Bonds and dividend-paying stocks can supplement your income.
Receive passive income from CDs, bonds, and dividend-paying stocks
Can laddering bonds and living on the interest payments make you as successful as internet gurus (and great guys) like Pat Flynn and Tim Ferriss? I had the opportunity to interview Smart Passive Income’s brilliant, charming and hard working founder, Pat Flynn on my radio show, Goldstein on Gelt. I’ve also read – and really enjoyed – Tim Ferriss’s book, The Four Hour Workweek. They are both inspiring and creative. On top of that, they have developed passive income streams by using the internet to reach a huge market.
Can you have passive income if you don’t know how (or don’t want) to make a website?
If you don’t want to sell things online, don’t worry. You can earn dividends on stocks and interest on bonds and receive regular income. The fundamental difference between the Flynn/Ferriss model and the investment model is what you have to start with. The main asset for those guys is themselves. They started with some good ideas and built online businesses around them. If you want to live on interest and dividends, the asset you need to stat with is money.
Naturally, not everyone has the nest egg required to inaugurate their investment portfolio. However, if you’ve been tucking your excess cash into low-yielding savings and checking accounts, it’s time to learn about fixed-income strategies that might help you increase your income.

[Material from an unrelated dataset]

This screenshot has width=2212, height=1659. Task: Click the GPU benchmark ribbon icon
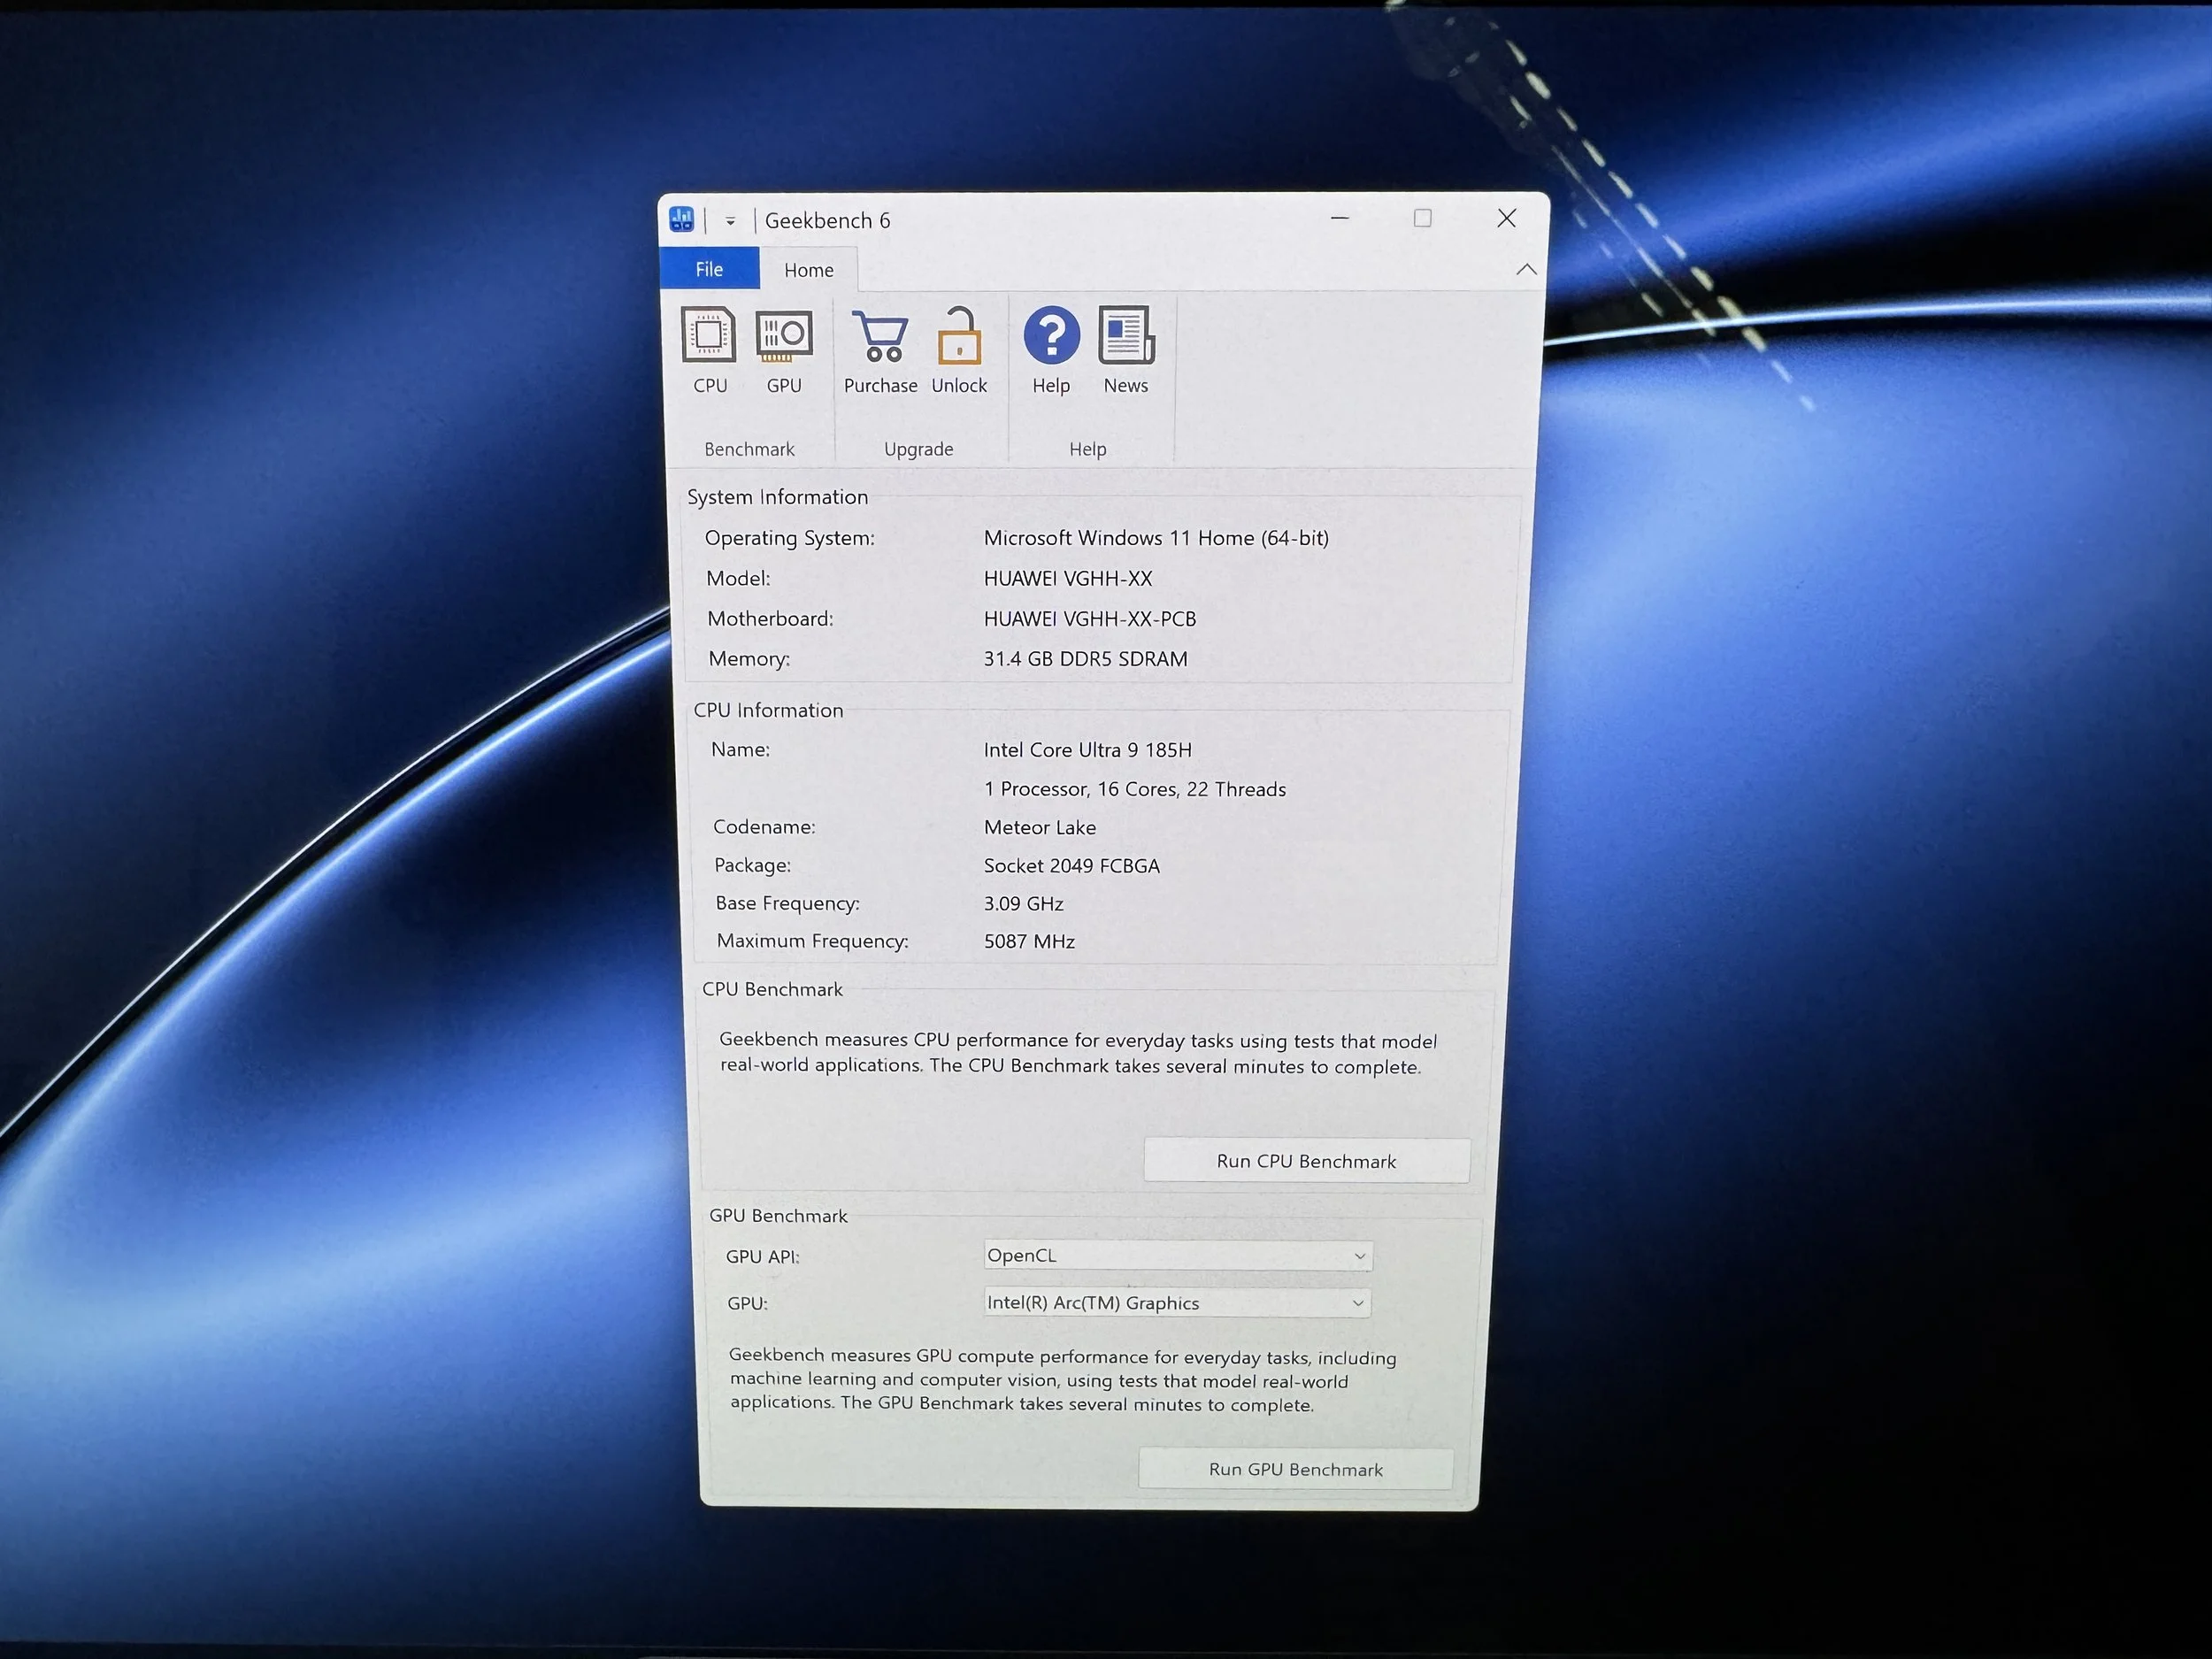pos(784,336)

“I like to always keep $250,000 in my checking account,” an elderly client told me a while ago. Frankly, I was a little surprised. Who really needs that much liquidity? Though everyone needs an emergency fund of at least three to six-months worth of spending, beyond that, you should consider using investments. I put together an investment plan and showed her some of the different income-producing investments that might fit her needs and tolerance for risk. We looked at:
Corporate bonds – A corporate bond is a loan that you make to a company. They agree to pay you regular interest payments (usually once every six months) and to repay the loan at the end. If you buy several different bonds from different companies, those semi-annual payments may come in at different times of the year and provide you with an income stream. You can diversify by not only buying bonds from different companies, but also by buying bonds that have different maturity years. For example, you might buy a one-year, two-year, and three-year bond. Then you’d have principal coming due each year. If you don’t need the money then, you can use it to buy another bond, extending your ladder further. Financial advisors frequently recommend laddering bonds to their clients.

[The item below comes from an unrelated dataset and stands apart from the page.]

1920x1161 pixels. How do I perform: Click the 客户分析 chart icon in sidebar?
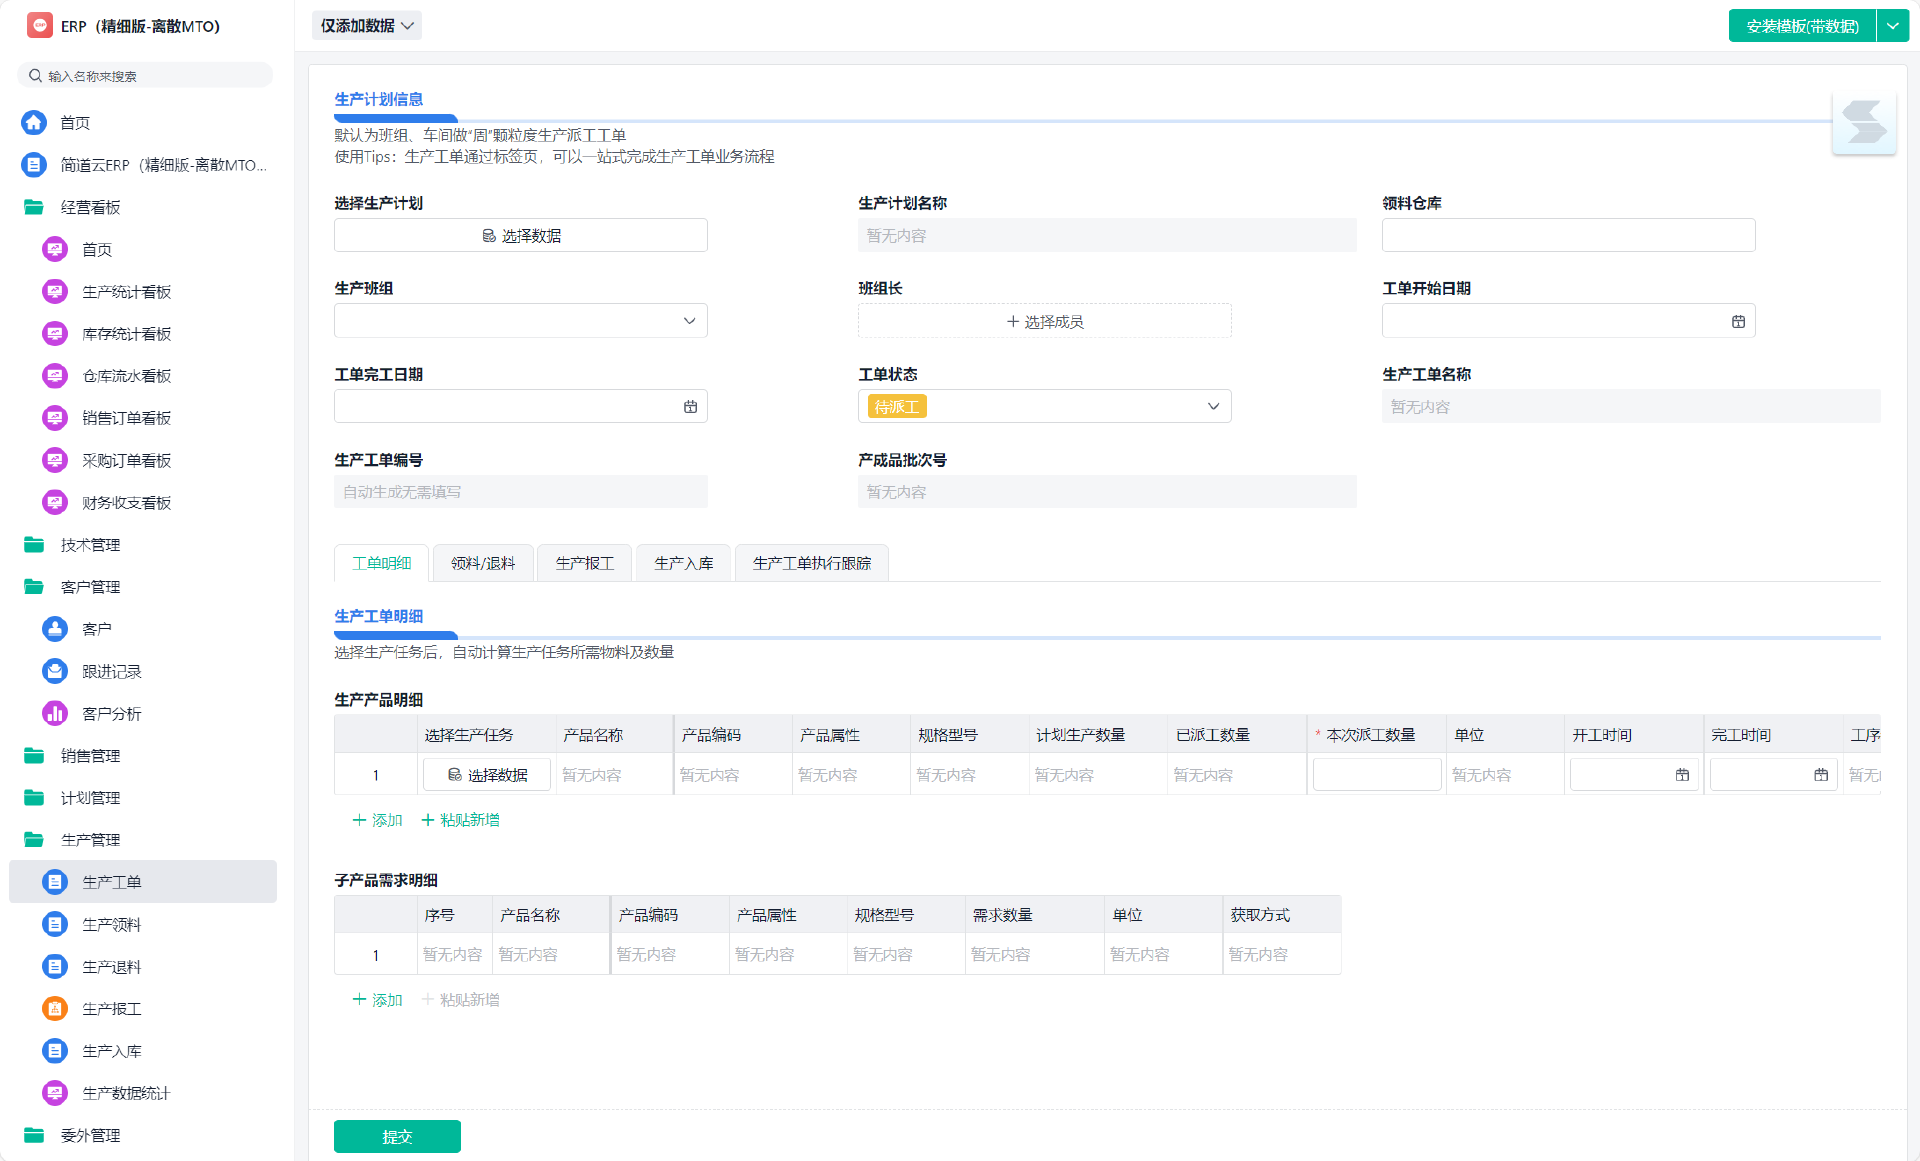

Risks of bonds – When advisors talk to their clients about bonds, there are a number of risks that they often mention including:
Interest rate risk – If you buy a bond that is paying 4% and try to sell it later if interest rates have gone up to 6%, who would want to buy your 4% bond? If the market is offering 6%, then the 4% bond no longer looks so attractive and you will not be able to sell it for what you paid.
Reinvestment risk – Let’s say you bought an 8% bond that matured in five years. When the bond matures, presuming you don’t need the money, you might want to reinvest. But if rates have dropped to 2%, you will not be able to get the 8% like you were used to. To put some perspective on this, consider what would happen if you had had a $100,000 bond paying 8% ($8000 per year). If you have to reinvest that money at 2% ($2000 per year), you will find yourself short $6000 every year. That’s a lot of money.

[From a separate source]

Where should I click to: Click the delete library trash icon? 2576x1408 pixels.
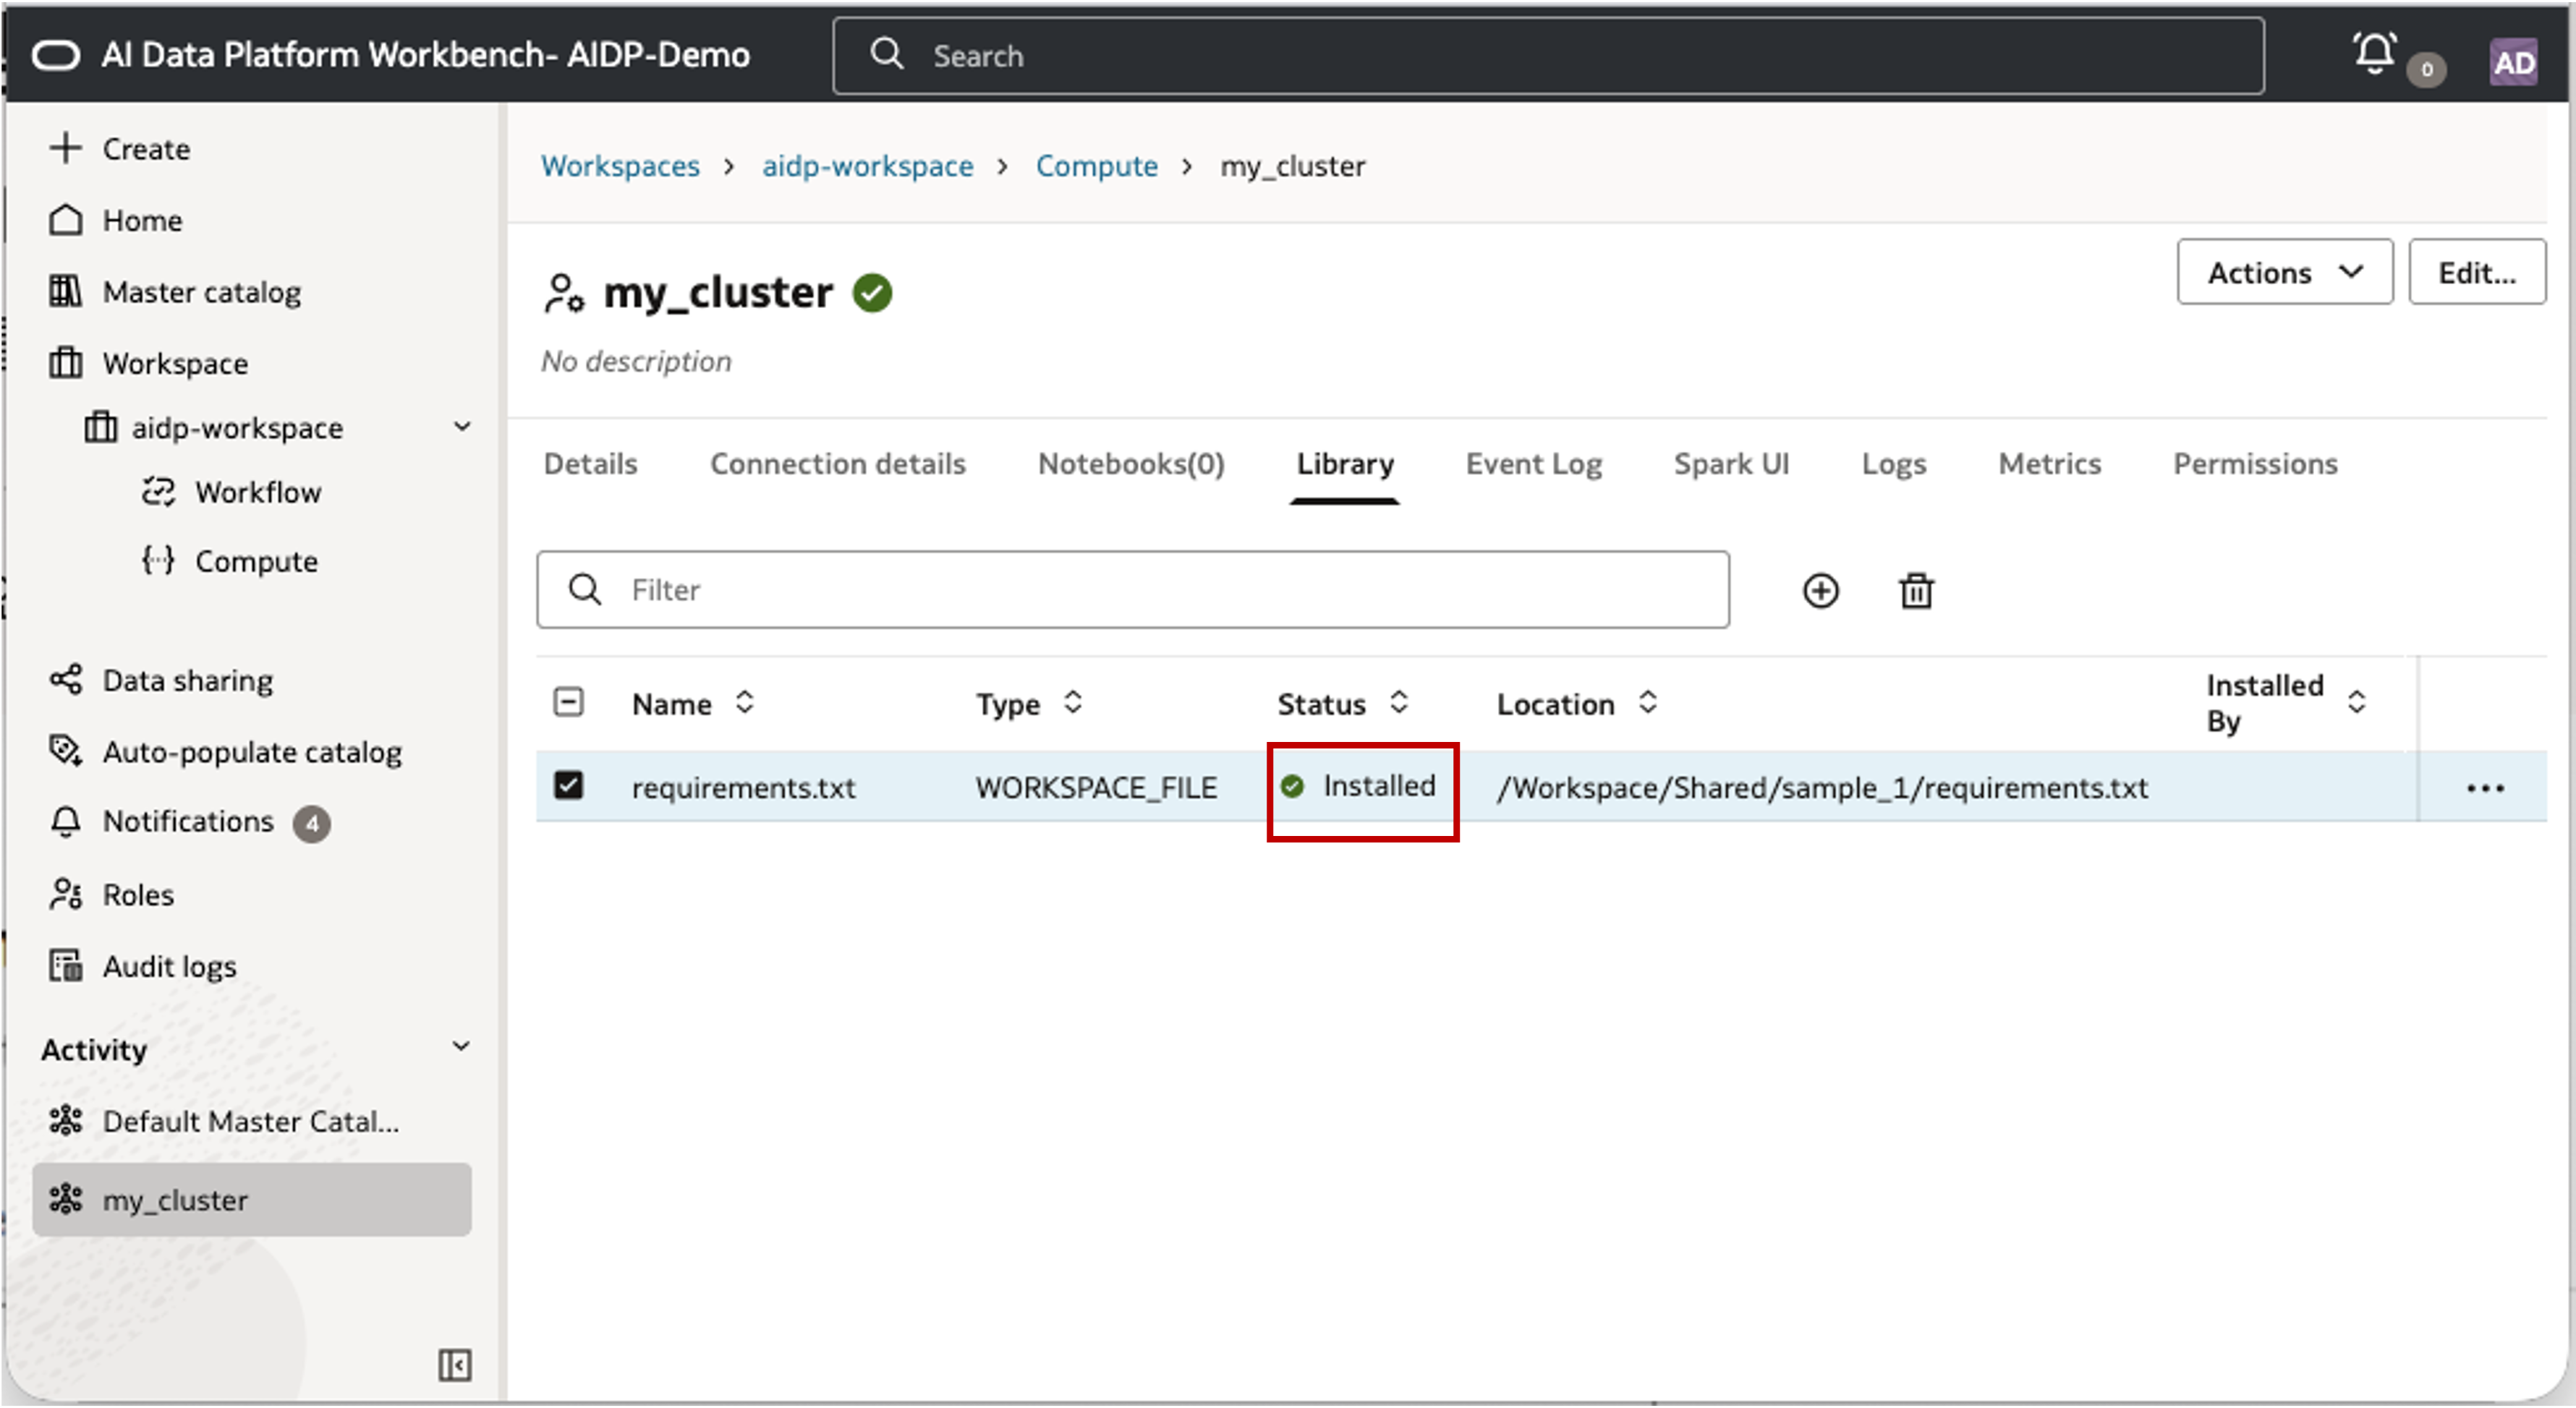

Inflation risk – If you have a bond that pays 2% and inflation is 3%, you’re behind the eight-ball. You are actually losing spending power, which is very much like losing money (even if you still have the same number of dollars).
Credit risk (a.k.a. default risk) – When you lend money to a company, they owe you the money. But what happens if they go out of business? You could lose your whole investment. Normally, it doesn’t happen. But it could, and you need to be aware of that. And anyway, as we always say, past performance is not necessarily an indication of future returns.
Including CDs as part of a portfolio
My $250,000 money-squirreling client was OK with some level of risk, so she bought some corporate bonds. However, she also wanted part of her money with more safety, so we bought FDIC-insured Certificates of Deposit (CDs). I reminded her, though, that even CDs have risk, including interest rate risk, reinvestment risk, inflation risk, currency risk, and more. Nonetheless, in certain ways they act like corporate bonds, so she’s able to diversify amongst different banks and maturity lengths.
Many companies that trade on the stock exchange pay a quarterly dividend. Sometimes that dividend can be 4% or more, which may sound attractive. In the case of this client, though, we did not explore that possibility because she did not want the added risk of owning stocks. For a lot of people stocks make sense, but for most people, they may not. In her case, regardless of the income the stocks might have produced, being more conservative was higher up on her list of priorities.
Disclaimer: This article is for educational purposes and is not a substitute for investment advice that takes into account each individual’s special position and needs. Past performance is no guarantee of future returns.